Associate Editor, Nutraceuticals World

Photo: Pasko Maksim | Adobe Stock

Herbalist & Alchemist, the first herbal products company to become a Certified B Corp, released its annual sustainability report, which shows that the company continued to exceed environmental benchmarks in the past year.

The report recaps progress made in 2024 with prioritization of the company’s zero-waste program, sustainable sourcing initiative, and multi-scope emissions accounting.

“When we initially worked for B Corp certification in 2010, the process created a benchmark that we use to continually ask ourselves what more we can do, a process that continues,” said Beth Lambert, CEO. “After establishing our green team, with members from each department working together to find more ways to be sustainable, we’ve achieved far more than we thought possible 15 years ago.”   

In 2021, Herbalist & Alchemist qualified for Zero Waste certification for the first time, which requires that less than 10% of waste is landfilled, and the other 90% is diverted, reused, donated, or composted. In 2024, the company reduced the amount of waste landfilled to 4% (602.84 pounds), which is less than half of the amount of garbage the average American produces in one year (1,788.5 pounds).

The company recycled 11,079 pounds of material, upcycled 1,555 pounds, and generated 6,242 pounds of compost. Marc, the natural byproduct of fresh herb production, becomes a high-quality compost distributed to local farmers. All paper towels, which were previously one of the main landfilled items, are turned into compost by a specialty service.

H&A’s Scope 1 direct greenhouse gas emissions for the entire company are comparable to what a family of four produces. The company utilizes energy-saving technology and sources locally whenever possible, including from local farmers and wildcrafters, to reduce Scope 2 and Scope 3 emissions.

The company believes carbon-storing regenerative agriculture is essential to combating climate change, and it sources many raw materials from growers that follow practices in line with regenerative agriculture, organic, permaculture, biodynamics, regenerative organic, forest-grown, FairWild, ecologically and ethically wildcrafted, wild-simulated, non-GMO, grown naturally, and organic-compatible standards.

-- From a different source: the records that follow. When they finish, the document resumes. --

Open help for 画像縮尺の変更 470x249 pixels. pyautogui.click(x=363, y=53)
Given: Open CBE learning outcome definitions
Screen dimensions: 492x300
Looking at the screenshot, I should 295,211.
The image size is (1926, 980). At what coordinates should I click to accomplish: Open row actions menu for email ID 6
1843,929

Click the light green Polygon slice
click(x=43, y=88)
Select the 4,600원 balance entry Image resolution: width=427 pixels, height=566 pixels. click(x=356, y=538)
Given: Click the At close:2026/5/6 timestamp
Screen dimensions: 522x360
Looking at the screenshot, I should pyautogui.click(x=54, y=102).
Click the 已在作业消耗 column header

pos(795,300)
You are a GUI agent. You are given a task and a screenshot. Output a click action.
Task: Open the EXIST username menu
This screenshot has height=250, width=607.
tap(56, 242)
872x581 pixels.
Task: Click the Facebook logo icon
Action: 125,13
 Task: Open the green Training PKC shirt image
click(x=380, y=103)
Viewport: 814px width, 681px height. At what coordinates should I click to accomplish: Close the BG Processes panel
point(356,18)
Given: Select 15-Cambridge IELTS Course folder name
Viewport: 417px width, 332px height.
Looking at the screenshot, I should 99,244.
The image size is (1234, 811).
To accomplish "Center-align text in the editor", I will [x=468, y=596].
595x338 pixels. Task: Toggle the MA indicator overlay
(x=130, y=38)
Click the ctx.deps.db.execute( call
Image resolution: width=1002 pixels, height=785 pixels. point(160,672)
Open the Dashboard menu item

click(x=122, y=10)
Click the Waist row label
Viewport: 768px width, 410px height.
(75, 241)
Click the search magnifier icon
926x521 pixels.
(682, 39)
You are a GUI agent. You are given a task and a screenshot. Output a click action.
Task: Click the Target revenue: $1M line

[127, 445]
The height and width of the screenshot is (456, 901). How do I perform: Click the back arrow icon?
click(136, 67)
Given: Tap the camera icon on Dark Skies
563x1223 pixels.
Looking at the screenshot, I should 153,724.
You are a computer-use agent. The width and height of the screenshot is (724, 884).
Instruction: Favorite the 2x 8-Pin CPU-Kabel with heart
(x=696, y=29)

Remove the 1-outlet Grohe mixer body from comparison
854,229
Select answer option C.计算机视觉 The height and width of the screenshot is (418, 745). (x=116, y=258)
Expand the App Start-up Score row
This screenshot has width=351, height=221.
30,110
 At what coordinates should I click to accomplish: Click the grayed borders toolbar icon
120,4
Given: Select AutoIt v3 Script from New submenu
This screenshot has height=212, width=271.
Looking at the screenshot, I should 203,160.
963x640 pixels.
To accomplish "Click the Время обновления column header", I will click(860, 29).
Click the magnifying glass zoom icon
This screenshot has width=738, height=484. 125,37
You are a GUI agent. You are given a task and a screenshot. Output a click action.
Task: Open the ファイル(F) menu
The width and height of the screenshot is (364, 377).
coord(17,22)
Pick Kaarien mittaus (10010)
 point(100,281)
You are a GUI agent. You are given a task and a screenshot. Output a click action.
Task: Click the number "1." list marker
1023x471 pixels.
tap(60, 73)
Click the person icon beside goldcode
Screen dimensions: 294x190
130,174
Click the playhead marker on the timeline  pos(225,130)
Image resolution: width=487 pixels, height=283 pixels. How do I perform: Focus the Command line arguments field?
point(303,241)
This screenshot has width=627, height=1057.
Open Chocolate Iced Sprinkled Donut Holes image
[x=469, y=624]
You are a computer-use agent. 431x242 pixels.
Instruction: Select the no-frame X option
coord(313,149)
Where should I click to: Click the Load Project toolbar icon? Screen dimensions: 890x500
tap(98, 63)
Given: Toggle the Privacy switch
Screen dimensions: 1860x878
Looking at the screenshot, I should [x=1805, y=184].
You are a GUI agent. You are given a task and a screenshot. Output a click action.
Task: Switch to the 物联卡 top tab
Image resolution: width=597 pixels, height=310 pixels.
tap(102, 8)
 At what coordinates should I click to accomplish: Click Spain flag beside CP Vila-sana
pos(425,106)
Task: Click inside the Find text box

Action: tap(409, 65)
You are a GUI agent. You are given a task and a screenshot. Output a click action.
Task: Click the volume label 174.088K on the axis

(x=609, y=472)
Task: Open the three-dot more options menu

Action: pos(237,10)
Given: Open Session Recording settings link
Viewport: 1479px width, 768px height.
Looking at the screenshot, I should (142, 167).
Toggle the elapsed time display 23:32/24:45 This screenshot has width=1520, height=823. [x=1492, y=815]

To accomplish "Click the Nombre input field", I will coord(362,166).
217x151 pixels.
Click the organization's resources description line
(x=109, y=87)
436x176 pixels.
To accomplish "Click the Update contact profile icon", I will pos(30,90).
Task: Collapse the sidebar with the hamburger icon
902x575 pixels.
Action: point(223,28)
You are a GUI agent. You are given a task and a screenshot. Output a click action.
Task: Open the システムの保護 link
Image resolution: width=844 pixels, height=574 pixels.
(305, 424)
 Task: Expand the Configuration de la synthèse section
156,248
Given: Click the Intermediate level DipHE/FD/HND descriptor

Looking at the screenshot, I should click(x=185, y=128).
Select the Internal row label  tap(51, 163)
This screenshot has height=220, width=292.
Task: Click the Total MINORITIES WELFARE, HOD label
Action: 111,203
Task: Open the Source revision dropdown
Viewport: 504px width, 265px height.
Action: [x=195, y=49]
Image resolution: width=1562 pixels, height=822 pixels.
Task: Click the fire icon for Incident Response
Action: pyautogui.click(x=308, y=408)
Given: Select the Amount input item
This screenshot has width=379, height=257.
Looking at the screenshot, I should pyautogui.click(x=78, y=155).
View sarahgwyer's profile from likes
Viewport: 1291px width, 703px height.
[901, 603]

Over the years, the green team has found new ways to divert materials that were once landfilled. The fresh herbs H&A produces have to be kept cool with ice packs during shipping, which are then donated to local children’s camps and food pantries. The 55-gallon drums become rain barrels or raised vegetable beds, and are used for equine barrel racing.

The company has also reduced the size of its shipping boxes, replaced bubble wrap with plant-based material for smaller items, and collaborated with TerraCycle and SustainAbilities.

“David and I are so proud of our Green Team leadership and our whole staff for their commitment to sustainability,” said Lambert. “We truly believe that managing by principles that are good for people and the earth contributes to the long-term sustainability of our business.”